● **TO BE DONE**
Rewrite the material as a numbered list, beginning with the line that contains "This screenshot has" and continuing through the end of the material. Leave out blank lines and pictures.

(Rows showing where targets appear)
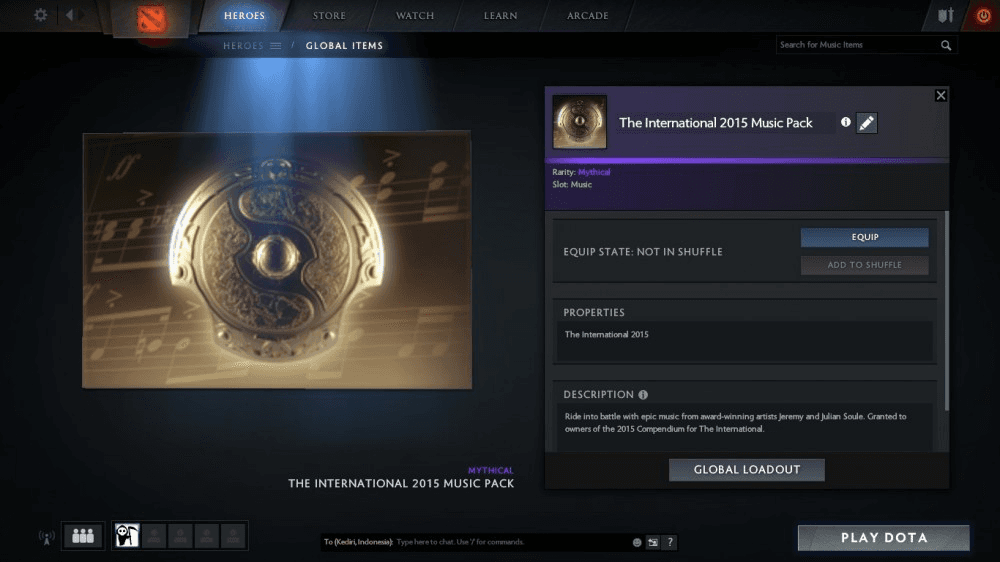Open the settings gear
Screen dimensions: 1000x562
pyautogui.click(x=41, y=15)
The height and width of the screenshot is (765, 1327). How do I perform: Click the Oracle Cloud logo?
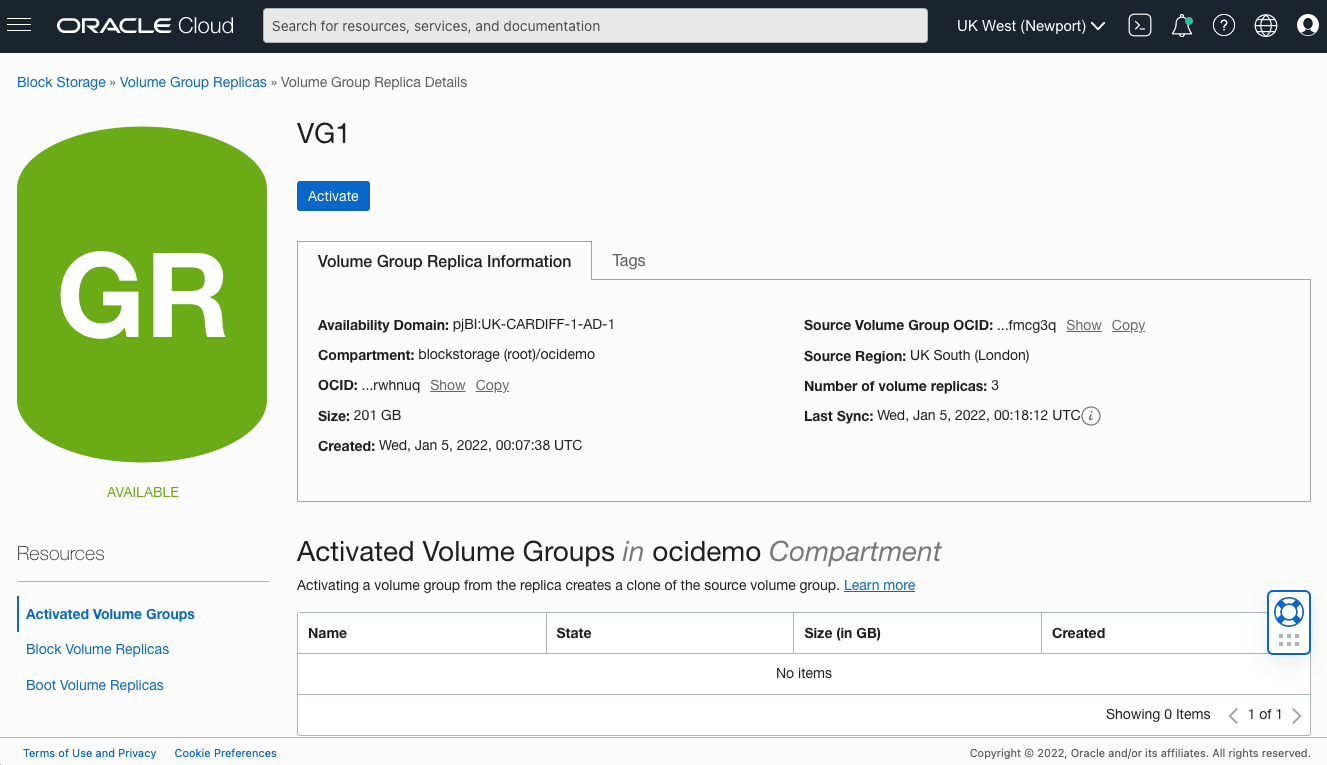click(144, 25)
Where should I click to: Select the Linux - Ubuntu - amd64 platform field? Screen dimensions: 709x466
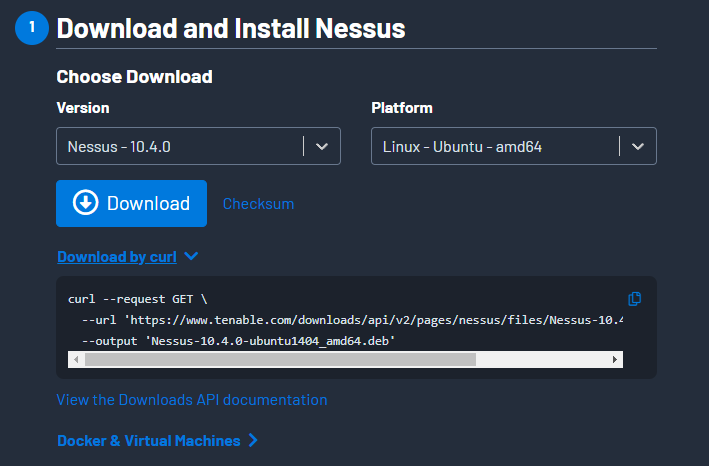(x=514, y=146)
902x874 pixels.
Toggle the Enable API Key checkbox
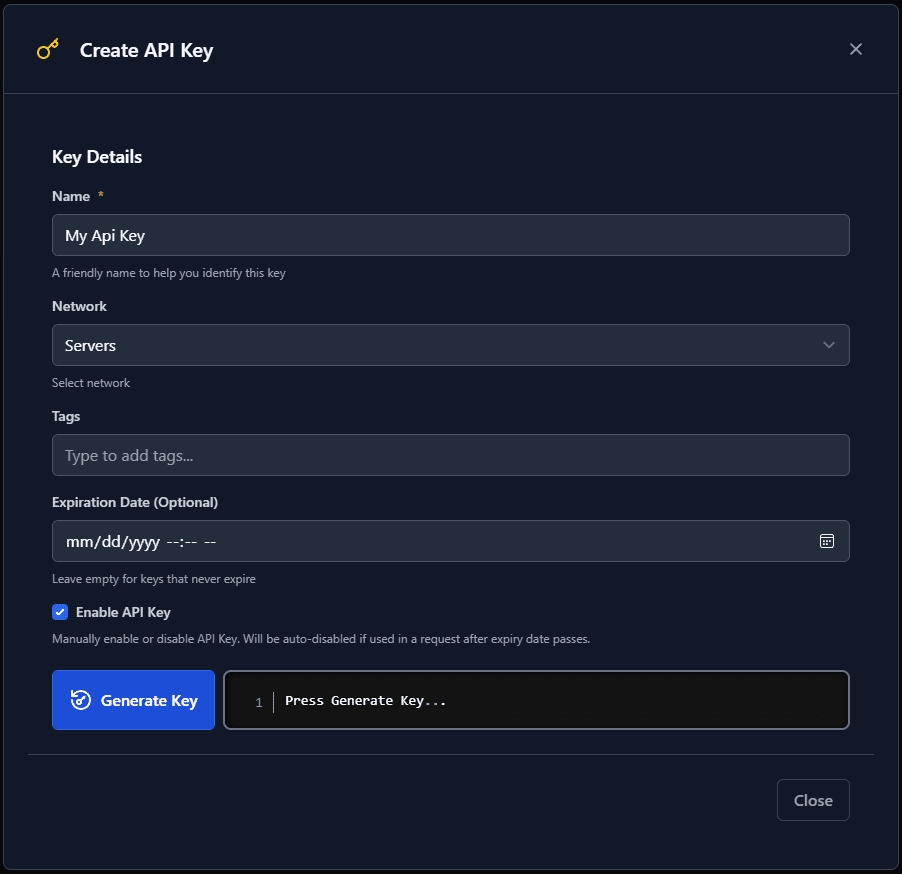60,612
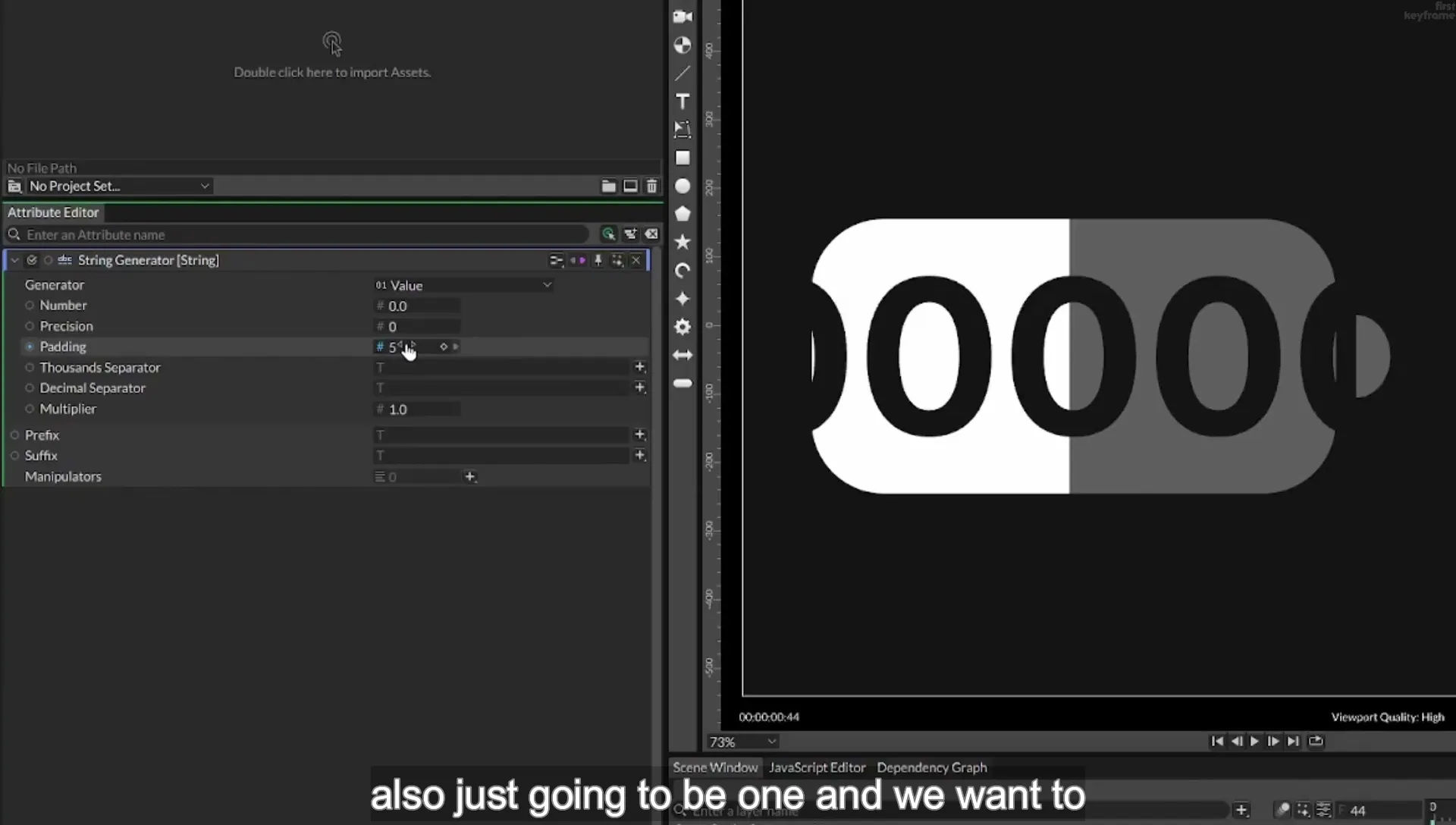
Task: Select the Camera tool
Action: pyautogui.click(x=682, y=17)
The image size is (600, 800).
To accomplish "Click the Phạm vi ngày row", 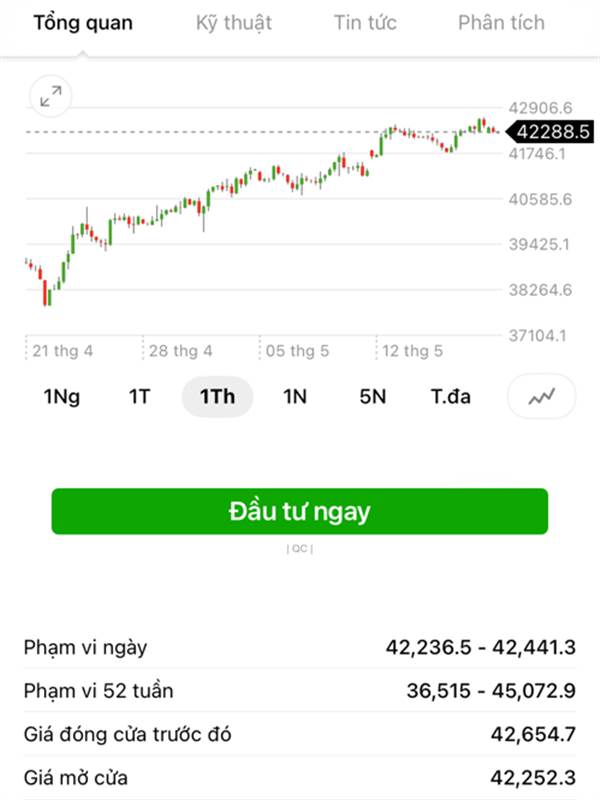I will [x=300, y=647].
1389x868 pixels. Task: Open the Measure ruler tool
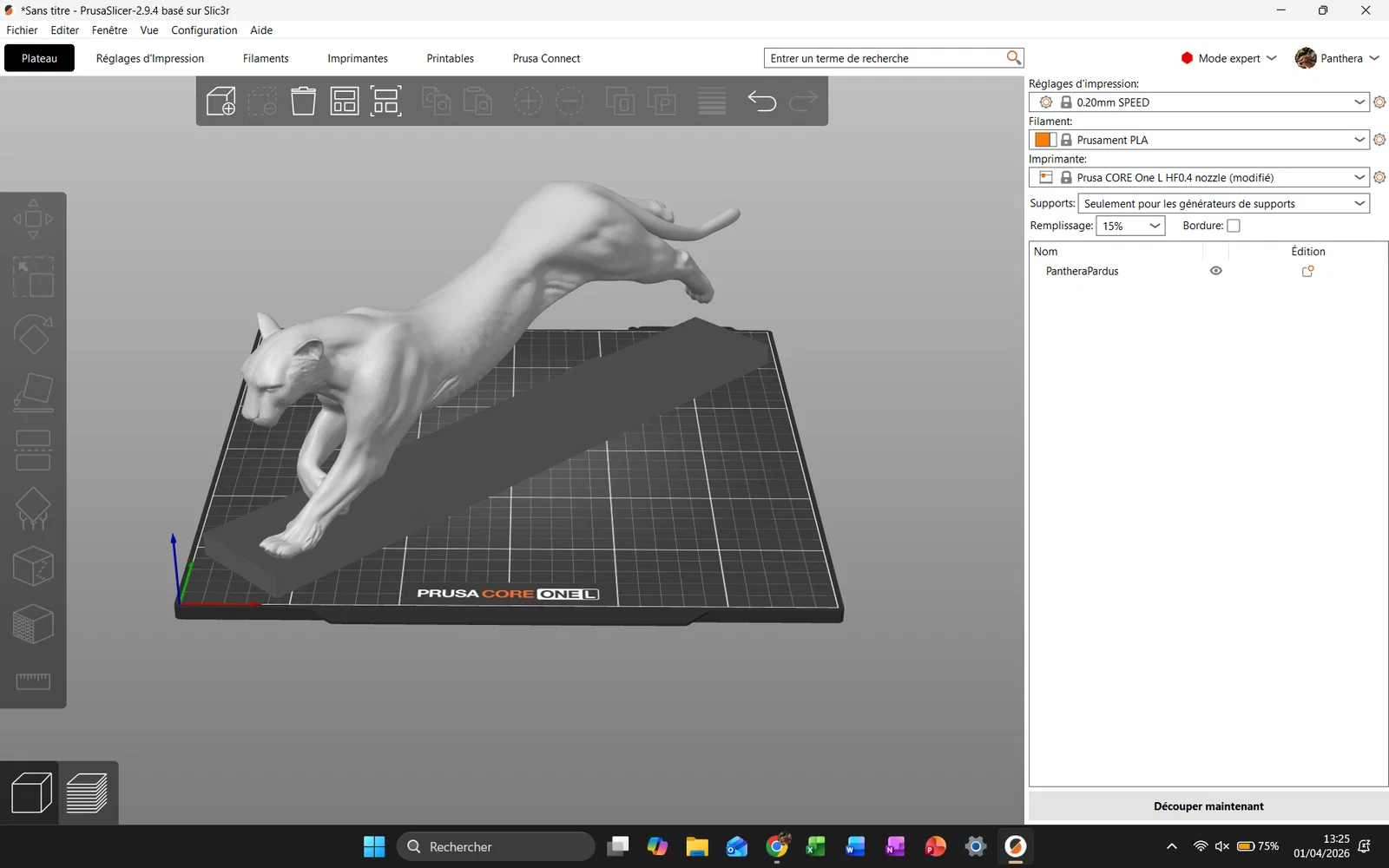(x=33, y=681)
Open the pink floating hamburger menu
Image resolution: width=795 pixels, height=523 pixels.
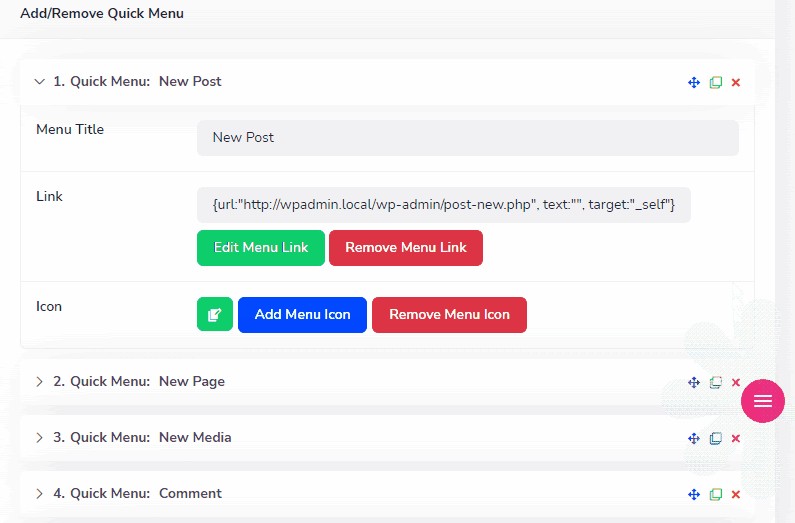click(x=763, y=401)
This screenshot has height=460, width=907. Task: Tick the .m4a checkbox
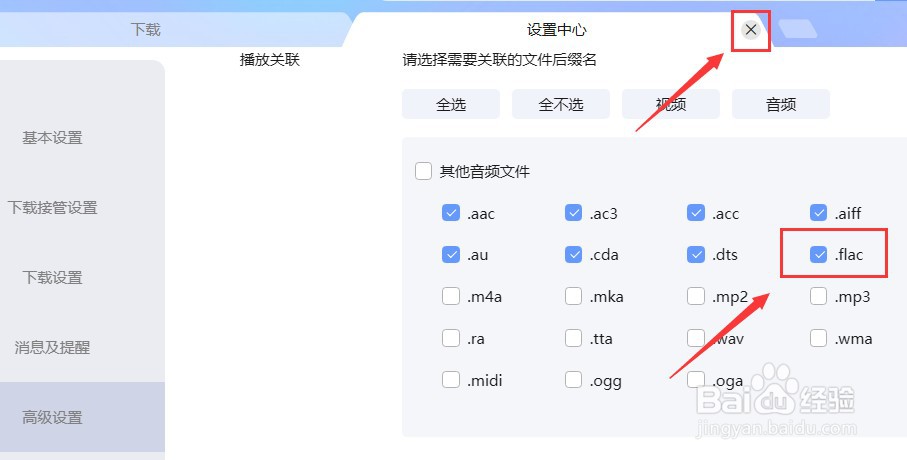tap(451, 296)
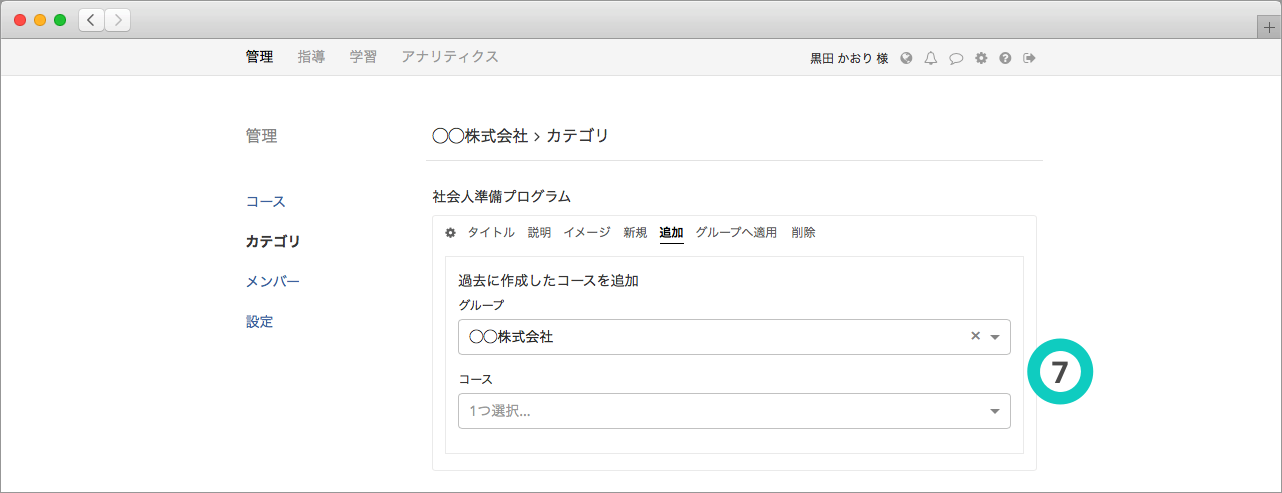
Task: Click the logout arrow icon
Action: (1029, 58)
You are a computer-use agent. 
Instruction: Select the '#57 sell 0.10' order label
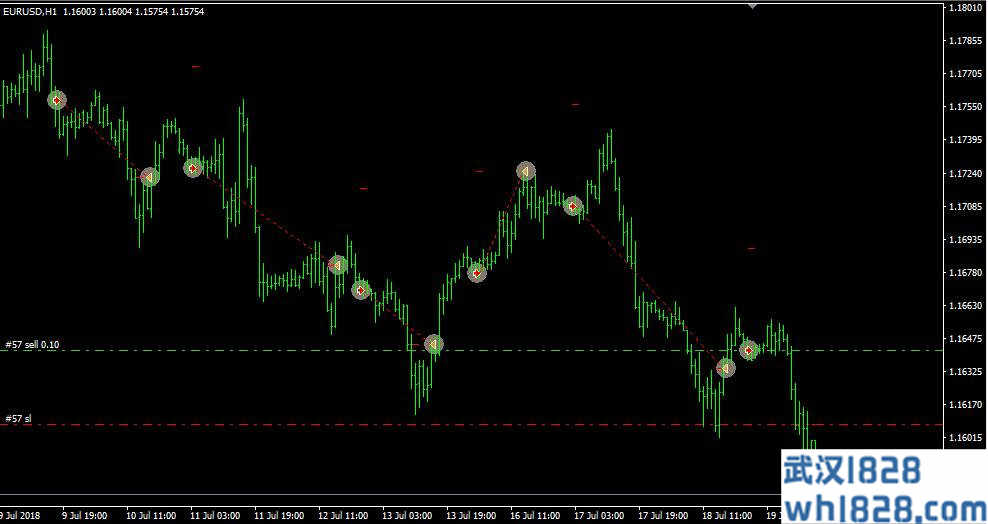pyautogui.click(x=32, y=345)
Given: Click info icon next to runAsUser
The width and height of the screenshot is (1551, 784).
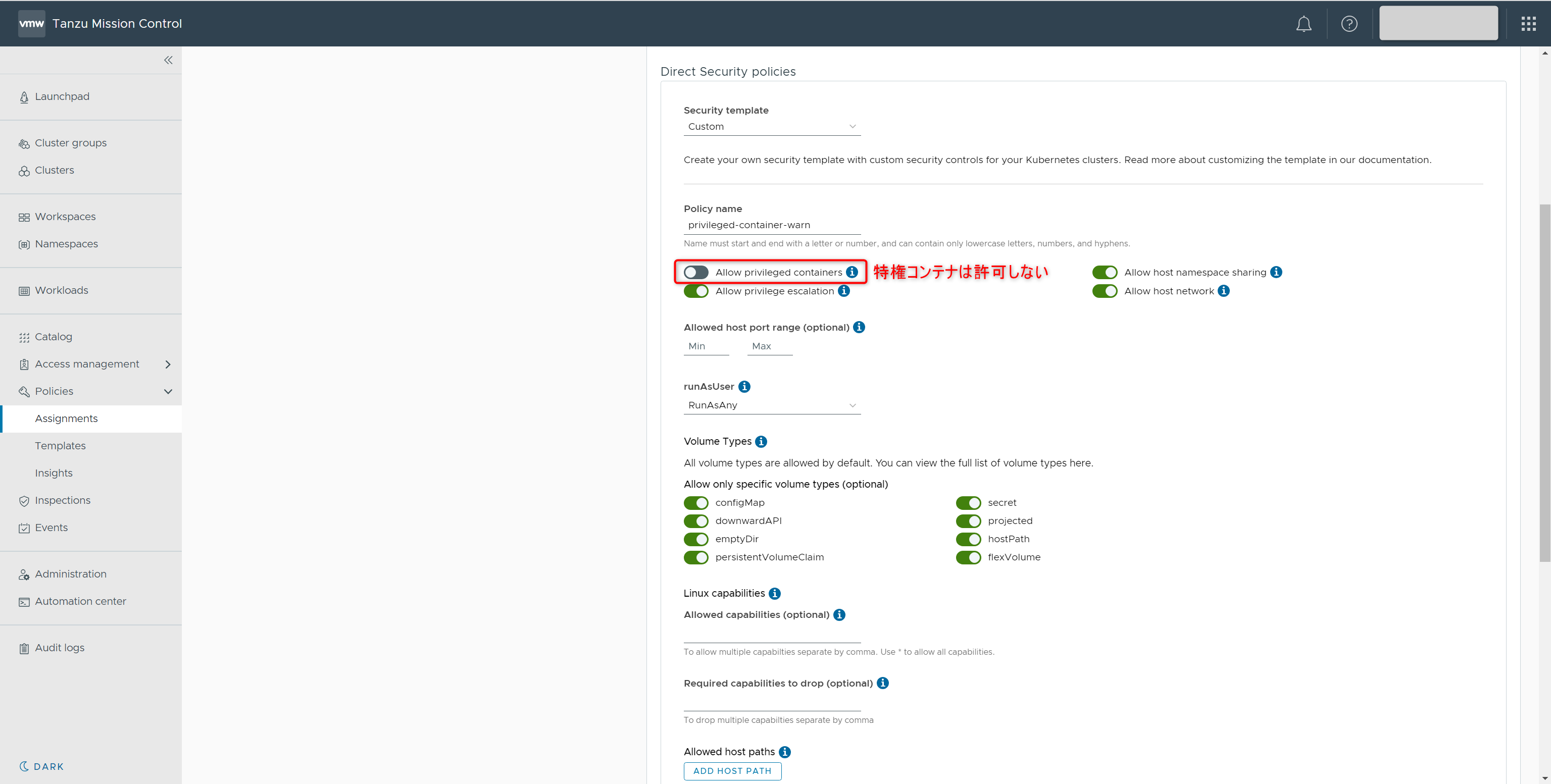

● **EXPECTED ANSWER**
1. This screenshot has height=460, width=907. Task: Tick the .m4a checkbox
2. tap(451, 296)
3. Task: Click the logout arrow icon
4. Action: (1029, 58)
5. You are a computer-use agent. 
6. Instruction: Select the '#57 sell 0.10' order label
7. pyautogui.click(x=32, y=345)
8. Given: Click info icon next to runAsUser
9. The width and height of the screenshot is (1551, 784).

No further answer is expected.